Nur aus der Vergangenheit, aus der Geschichte können Lehren für die
Gegenwart und Zukunft gezogen werden. Man kann wohl nicht behaupten,
daß die Väter der Pariser Verträge sich von dieser Erkenntnis
haben leiten lassen. Guglielmo Ferrero, der bekannte italienische Historiker, hat
dem von ihnen ins Leben gerufenen Frieden ein wenig rühmliches Denkmal
errichtet, als er 1919 - in Voraussicht der kommenden
Dinge - über ihr Wirken in Paris und Versailles folgende vernichtende
Kritik übte:
"Als sie den Krieg und Frieden erwogen, rechneten
sie
nur mit den günstigen Elementen. Wer aber wüßte nicht,
daß es in allen [VI] menschlichen Dingen niemals Gutes ohne
Böses, Vorteile ohne Nachteile, Aktiva ohne Passiva gibt und daß der
Staatsmann verstehen muß, sie zu unterscheiden. Diese lustigen
Buchführer dagegen stellten ihre Bilanz auf, indem sie nur das Haben
addierten und das Soll strichen. Die Tragödie des Friedens ist nicht einmal
von den Schmierenschauspielern verstanden worden, die sie gespielt haben. Dabei
ist sie vielleicht schrecklicher als der Krieg. Eine Katastrophe, deren Wirkungen
noch Generationen treffen werden, hat sich in wenigen Wochen, allen
unbewußt, in den geheimen Konventikeln weniger Menschen vollzogen, die
ein blindes Schicksal zufällig auserwählt und mit fast göttlicher
Macht ausgestattet hatte, über das Wohl und Wehe der Welt zu
verfügen. Sie bedienten sich dieser Macht ohne zu wissen, was sie taten.

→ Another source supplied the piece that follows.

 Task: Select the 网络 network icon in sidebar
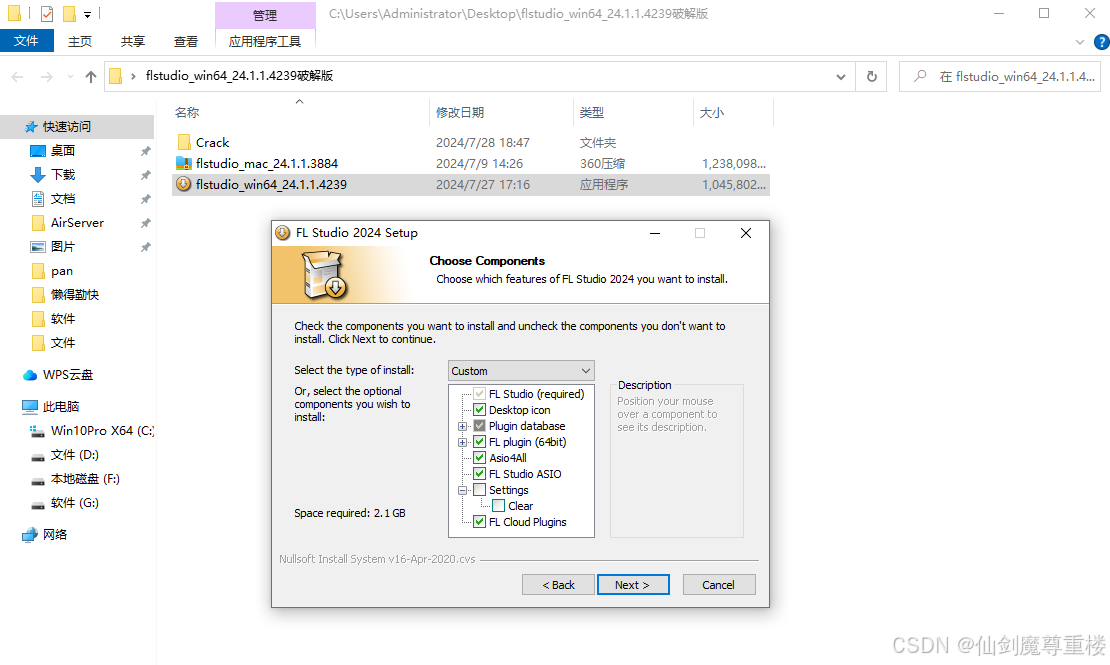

Man muß zugeben, daß die Schuster von 1815 ihr Handwerk besser
verstanden als die Schuhflicker von 1919. Europa ist ein Chaos, im Vergleich zu
dem die 1914 herrschende Ordnung als vollkommen betrachtet werden muß.
Jene Ordnung konnte sich halten durch ein Gleichgewicht wirklicher
Machtverhältnisse und durch die Geltung veralteter, aber noch nicht toter
Grundsätze. Heute gibt es kein Gleichgewicht der Kräfte, und
Grundsätze gelten nichts mehr. Beide sind durch die Pariser Verträge
in Verwirrung gebracht oder ihrer Autorität beraubt."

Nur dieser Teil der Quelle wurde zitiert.